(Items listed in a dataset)
==================================================

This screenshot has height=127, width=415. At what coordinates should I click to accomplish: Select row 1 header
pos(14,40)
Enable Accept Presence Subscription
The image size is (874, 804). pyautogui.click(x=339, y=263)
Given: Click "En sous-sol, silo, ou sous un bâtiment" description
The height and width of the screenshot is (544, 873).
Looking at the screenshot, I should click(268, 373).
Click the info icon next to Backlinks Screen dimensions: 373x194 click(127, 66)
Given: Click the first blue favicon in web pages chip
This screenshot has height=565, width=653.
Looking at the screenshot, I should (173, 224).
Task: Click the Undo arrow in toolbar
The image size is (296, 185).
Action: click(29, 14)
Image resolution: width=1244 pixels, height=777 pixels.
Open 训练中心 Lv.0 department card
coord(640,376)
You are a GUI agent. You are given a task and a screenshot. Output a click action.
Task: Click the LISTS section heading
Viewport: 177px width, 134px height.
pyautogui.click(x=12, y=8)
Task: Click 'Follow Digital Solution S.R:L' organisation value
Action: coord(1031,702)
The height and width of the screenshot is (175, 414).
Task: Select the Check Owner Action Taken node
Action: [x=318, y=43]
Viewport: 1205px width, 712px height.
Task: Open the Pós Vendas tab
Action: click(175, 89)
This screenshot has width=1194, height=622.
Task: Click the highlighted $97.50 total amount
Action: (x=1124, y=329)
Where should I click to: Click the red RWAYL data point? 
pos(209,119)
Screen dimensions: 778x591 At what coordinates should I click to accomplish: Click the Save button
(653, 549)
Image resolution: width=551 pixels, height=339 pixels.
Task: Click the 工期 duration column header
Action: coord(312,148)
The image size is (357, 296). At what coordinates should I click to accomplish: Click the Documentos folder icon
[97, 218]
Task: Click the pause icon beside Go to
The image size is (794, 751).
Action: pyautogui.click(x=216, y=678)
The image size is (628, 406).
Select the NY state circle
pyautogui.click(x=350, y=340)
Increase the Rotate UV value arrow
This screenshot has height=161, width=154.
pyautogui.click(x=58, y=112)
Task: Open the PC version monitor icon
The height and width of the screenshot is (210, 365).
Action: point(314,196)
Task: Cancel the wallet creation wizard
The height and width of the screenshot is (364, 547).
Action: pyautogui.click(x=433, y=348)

==================================================

(YOUR OBJECTIVE):
Return the data from the top line through the bottom line exactly.

(ANSWER BOX):
This screenshot has height=127, width=415. At what coordinates should I click to accomplish: Select row 1 header
pos(14,40)
Enable Accept Presence Subscription
The image size is (874, 804). pyautogui.click(x=339, y=263)
Given: Click "En sous-sol, silo, ou sous un bâtiment" description
The height and width of the screenshot is (544, 873).
Looking at the screenshot, I should click(268, 373).
Click the info icon next to Backlinks Screen dimensions: 373x194 click(127, 66)
Given: Click the first blue favicon in web pages chip
This screenshot has height=565, width=653.
Looking at the screenshot, I should (173, 224).
Task: Click the Undo arrow in toolbar
The image size is (296, 185).
Action: click(29, 14)
Image resolution: width=1244 pixels, height=777 pixels.
Open 训练中心 Lv.0 department card
coord(640,376)
You are a GUI agent. You are given a task and a screenshot. Output a click action.
Task: Click the LISTS section heading
Viewport: 177px width, 134px height.
pyautogui.click(x=12, y=8)
Task: Click 'Follow Digital Solution S.R:L' organisation value
Action: coord(1031,702)
The height and width of the screenshot is (175, 414).
Task: Select the Check Owner Action Taken node
Action: [x=318, y=43]
Viewport: 1205px width, 712px height.
Task: Open the Pós Vendas tab
Action: click(175, 89)
This screenshot has width=1194, height=622.
Task: Click the highlighted $97.50 total amount
Action: (x=1124, y=329)
Where should I click to: Click the red RWAYL data point? 
pos(209,119)
Screen dimensions: 778x591 At what coordinates should I click to accomplish: Click the Save button
(653, 549)
Image resolution: width=551 pixels, height=339 pixels.
Task: Click the 工期 duration column header
Action: coord(312,148)
The image size is (357, 296). At what coordinates should I click to accomplish: Click the Documentos folder icon
[97, 218]
Task: Click the pause icon beside Go to
The image size is (794, 751).
Action: pyautogui.click(x=216, y=678)
The image size is (628, 406).
Select the NY state circle
pyautogui.click(x=350, y=340)
Increase the Rotate UV value arrow
This screenshot has height=161, width=154.
pyautogui.click(x=58, y=112)
Task: Open the PC version monitor icon
The height and width of the screenshot is (210, 365).
Action: point(314,196)
Task: Cancel the wallet creation wizard
The height and width of the screenshot is (364, 547).
Action: pyautogui.click(x=433, y=348)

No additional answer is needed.